▶ _Instruction A_
Format the entries below as a numbered list, starting with the line that contains "Given: Refresh the current page" and going on through the line that contains "Looking at the screenshot, I should pyautogui.click(x=13, y=19).". Leave out any blank lines.

▶ _Extract provided_

Case Studies
The following are representative examples of asset situations Acquire AOX reviews and resolves. These are anonymized illustrations — not specific client matters — to show how we think about stuck, stranded, and unwanted assets.
Case 1: Business Entity & Inventory
The Situation
A specialty manufacturing business closed after 30 years. The owner passed away. The LLC was administratively dissolved. The building was leased and the landlord needed it cleared. Inside: $400,000 in specialized equipment, raw materials, work-in-progress, finished inventory, customer lists, trademarks, and a 20-year domain with organic traffic.
The Challenge
No clear signatory authority. The dissolved LLC could not convey title to the assets. The estate was in probate, adding a layer of process. The equipment had limited secondary-market demand due to specialization. The landlord was filing for abandonment.
Approach & Analysis
Confirmed the executor's authority through probate court. Filed LLC reinstatement with the Secretary of State to restore capacity to convey. Catalogued all assets with photos and serial numbers. Reached out to three competitors and two equipment dealers under NDA. Identified a competitor expanding into the region who wanted the equipment, the customer list, and the domain as a package.
Resolution
Acquire AOX structured a purchase of the full asset stack — equipment, inventory, IP, and domain — from the reinstated LLC with executor authority, then sold the equipment and customer list as a package to the competitor and liquidated remaining inventory through an industrial auction partner. The estate received a lump sum. The landlord got the space cleared. The competitor got a turnkey expansion.
Case 2: Inherited Real Estate
The Situation
Three siblings inherited a 120-acre rural property in Georgia from their father. No will. One sibling lived out of state and wanted to sell. One wanted to keep the land. The third was unreachable. Property taxes were three years delinquent. The property had an old mobile home, a pond, timber, and a cell tower lease generating $850/month.
The Challenge
No clear ownership authority. The estate was never probated. An heir was uncooperative and unreachable. Tax delinquency exposed the property to potential tax sale. The cell tower lease required assignment documentation that no one had. The property had no recent survey.

▶ _Dataset records_
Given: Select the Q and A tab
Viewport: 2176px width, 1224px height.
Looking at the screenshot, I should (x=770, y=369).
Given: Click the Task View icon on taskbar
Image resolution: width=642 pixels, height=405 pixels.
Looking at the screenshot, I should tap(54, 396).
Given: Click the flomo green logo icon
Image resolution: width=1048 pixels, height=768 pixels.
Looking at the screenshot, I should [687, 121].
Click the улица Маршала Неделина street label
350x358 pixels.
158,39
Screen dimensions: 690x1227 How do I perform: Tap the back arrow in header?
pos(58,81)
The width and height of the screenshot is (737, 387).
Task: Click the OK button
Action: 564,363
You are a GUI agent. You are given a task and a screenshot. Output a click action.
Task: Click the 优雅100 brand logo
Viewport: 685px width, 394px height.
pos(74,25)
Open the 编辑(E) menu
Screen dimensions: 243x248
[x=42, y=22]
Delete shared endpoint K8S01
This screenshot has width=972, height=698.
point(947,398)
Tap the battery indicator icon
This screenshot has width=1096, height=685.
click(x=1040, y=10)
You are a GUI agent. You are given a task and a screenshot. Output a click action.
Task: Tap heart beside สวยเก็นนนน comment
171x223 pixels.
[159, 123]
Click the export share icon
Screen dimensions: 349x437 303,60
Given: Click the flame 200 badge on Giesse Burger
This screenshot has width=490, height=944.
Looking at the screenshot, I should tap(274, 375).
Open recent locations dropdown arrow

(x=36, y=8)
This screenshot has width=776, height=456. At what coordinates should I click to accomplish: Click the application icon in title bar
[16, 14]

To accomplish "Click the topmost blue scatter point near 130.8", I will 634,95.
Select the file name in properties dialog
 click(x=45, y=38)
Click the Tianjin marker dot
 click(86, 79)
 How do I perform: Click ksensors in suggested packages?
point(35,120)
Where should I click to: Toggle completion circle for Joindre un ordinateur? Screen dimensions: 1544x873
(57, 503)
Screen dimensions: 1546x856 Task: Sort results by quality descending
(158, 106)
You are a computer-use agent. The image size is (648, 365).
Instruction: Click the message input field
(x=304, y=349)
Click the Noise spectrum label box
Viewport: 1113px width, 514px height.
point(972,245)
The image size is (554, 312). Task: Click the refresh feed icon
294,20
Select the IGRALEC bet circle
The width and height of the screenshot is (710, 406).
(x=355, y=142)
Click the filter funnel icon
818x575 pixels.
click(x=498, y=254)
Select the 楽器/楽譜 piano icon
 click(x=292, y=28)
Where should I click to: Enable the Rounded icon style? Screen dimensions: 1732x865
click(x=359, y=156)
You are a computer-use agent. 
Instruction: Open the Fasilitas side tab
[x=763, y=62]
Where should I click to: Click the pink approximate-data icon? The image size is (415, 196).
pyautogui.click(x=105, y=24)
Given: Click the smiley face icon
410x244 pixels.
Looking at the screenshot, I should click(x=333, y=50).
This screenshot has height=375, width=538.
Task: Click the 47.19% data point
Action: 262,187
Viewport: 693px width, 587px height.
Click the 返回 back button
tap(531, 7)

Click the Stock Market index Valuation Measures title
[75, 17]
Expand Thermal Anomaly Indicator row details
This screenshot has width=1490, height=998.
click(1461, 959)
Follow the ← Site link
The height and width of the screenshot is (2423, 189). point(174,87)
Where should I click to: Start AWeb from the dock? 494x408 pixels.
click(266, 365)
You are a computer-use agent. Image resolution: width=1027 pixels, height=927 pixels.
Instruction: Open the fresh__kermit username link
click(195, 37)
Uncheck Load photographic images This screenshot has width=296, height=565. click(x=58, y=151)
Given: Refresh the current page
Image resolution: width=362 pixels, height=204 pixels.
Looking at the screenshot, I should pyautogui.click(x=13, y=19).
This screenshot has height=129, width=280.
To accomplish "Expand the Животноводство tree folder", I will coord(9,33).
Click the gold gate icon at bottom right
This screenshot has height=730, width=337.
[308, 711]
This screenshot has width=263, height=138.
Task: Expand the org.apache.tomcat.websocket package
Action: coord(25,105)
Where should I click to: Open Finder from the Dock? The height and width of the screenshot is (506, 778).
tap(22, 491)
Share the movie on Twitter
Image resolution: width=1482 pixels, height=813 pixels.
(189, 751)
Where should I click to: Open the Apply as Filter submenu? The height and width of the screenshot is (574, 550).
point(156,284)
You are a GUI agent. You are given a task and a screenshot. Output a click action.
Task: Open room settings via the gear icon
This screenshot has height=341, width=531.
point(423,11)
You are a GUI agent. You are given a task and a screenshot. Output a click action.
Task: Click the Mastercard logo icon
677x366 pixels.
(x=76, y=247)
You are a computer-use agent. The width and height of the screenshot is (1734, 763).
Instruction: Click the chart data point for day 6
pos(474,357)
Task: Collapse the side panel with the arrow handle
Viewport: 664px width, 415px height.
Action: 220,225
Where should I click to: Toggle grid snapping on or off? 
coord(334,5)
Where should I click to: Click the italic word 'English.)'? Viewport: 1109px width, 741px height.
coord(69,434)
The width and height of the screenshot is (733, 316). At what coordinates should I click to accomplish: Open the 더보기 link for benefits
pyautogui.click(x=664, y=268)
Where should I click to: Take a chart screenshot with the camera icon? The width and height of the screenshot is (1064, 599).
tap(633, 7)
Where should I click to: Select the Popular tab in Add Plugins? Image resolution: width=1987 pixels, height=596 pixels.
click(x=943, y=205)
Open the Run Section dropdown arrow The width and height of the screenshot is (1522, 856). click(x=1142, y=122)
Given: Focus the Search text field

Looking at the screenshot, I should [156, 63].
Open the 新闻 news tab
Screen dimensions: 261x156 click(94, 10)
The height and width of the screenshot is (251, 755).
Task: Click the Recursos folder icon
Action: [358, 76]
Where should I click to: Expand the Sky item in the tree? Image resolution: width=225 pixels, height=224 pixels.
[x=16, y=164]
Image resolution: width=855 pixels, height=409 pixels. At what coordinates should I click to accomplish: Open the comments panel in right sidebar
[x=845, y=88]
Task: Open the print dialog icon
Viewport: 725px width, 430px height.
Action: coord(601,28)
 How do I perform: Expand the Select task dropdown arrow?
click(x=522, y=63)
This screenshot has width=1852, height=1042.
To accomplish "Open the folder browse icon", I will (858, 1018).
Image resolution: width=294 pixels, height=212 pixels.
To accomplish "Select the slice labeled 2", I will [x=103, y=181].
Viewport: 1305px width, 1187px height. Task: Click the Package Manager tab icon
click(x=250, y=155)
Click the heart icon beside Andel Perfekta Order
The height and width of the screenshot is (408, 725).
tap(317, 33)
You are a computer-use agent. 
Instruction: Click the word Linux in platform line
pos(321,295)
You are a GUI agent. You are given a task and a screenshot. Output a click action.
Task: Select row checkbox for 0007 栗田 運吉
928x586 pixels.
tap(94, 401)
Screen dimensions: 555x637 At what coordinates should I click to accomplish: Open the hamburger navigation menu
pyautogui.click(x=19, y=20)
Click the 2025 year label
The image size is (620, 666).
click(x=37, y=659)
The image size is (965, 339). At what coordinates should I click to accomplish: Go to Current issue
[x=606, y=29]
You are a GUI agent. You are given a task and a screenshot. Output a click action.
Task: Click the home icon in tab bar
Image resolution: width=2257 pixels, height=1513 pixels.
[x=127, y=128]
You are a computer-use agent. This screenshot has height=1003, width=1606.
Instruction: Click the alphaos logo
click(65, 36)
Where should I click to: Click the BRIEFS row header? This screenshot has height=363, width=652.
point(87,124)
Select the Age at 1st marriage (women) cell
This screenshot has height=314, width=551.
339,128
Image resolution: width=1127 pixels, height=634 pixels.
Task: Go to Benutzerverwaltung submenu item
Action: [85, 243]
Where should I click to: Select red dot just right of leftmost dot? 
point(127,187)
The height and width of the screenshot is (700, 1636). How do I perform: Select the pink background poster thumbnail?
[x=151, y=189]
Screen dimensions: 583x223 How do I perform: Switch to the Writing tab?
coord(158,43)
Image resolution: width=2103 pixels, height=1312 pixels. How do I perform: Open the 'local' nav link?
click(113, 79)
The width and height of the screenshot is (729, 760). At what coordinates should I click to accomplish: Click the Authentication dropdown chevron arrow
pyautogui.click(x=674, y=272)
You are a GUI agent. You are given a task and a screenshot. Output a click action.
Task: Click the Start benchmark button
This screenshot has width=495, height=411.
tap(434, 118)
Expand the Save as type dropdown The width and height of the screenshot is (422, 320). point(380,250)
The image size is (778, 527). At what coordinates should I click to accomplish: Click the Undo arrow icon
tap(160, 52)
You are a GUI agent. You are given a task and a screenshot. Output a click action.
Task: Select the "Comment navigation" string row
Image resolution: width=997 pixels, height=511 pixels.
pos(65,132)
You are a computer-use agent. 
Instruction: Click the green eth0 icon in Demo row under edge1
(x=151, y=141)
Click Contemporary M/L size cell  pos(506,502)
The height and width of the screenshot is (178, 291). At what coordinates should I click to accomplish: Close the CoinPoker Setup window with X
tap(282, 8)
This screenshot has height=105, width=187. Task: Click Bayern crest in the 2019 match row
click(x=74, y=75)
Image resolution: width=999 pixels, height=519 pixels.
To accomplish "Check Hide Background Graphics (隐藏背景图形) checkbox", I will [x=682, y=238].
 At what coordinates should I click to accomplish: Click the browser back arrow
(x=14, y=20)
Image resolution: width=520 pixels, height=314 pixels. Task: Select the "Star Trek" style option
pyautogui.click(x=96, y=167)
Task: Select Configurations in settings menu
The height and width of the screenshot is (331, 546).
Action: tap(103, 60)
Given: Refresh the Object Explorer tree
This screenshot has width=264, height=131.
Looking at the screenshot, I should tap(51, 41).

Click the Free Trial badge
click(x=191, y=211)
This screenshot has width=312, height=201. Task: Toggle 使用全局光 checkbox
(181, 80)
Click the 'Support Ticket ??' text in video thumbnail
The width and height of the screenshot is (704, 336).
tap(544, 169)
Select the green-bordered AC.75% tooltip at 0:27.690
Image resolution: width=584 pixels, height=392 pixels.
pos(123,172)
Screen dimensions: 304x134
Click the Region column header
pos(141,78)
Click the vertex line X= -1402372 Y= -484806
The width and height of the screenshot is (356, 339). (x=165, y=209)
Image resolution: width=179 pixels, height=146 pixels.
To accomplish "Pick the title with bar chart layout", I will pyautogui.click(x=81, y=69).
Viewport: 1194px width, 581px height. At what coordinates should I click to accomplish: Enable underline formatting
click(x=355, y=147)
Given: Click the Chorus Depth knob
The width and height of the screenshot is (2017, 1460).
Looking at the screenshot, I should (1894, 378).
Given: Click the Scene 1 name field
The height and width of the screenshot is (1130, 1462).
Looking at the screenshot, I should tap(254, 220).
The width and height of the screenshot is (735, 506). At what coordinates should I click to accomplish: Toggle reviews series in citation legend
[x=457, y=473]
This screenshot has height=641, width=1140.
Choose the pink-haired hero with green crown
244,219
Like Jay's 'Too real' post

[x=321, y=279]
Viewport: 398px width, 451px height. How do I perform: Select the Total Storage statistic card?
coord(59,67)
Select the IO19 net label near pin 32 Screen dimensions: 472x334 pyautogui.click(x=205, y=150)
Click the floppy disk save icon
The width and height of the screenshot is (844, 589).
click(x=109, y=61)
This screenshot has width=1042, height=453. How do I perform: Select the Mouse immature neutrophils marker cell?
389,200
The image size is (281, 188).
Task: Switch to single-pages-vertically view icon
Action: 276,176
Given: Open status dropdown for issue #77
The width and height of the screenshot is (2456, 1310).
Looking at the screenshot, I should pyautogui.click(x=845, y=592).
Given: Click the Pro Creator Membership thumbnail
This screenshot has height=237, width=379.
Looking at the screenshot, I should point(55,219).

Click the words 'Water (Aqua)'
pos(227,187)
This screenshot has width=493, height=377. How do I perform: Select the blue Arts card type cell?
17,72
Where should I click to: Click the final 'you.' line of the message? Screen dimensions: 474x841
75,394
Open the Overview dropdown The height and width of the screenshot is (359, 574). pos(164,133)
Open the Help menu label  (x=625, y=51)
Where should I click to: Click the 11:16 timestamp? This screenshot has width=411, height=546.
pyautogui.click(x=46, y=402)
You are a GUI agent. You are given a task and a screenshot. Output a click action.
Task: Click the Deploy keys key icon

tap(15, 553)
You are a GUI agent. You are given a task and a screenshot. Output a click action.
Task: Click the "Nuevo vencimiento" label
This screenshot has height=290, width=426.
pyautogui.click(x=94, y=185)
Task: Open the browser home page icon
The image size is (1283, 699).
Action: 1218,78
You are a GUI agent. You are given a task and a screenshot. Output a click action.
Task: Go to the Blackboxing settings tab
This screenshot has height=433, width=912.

▶ _Instruction B_
Reproduce the case studies text word for word, starting with "Case Studies" and going on through "filing for abandonment.".

▶ _Task output A_
1. Given: Refresh the current page
2. Image resolution: width=362 pixels, height=204 pixels.
3. Looking at the screenshot, I should pyautogui.click(x=13, y=19).

▶ _Task output B_
Case Studies
The following are representative examples of asset situations Acquire AOX reviews and resolves. These are anonymized illustrations — not specific client matters — to show how we think about stuck, stranded, and unwanted assets.
Case 1: Business Entity & Inventory
The Situation
A specialty manufacturing business closed after 30 years. The owner passed away. The LLC was administratively dissolved. The building was leased and the landlord needed it cleared. Inside: $400,000 in specialized equipment, raw materials, work-in-progress, finished inventory, customer lists, trademarks, and a 20-year domain with organic traffic.
The Challenge
No clear signatory authority. The dissolved LLC could not convey title to the assets. The estate was in probate, adding a layer of process. The equipment had limited secondary-market demand due to specialization. The landlord was filing for abandonment.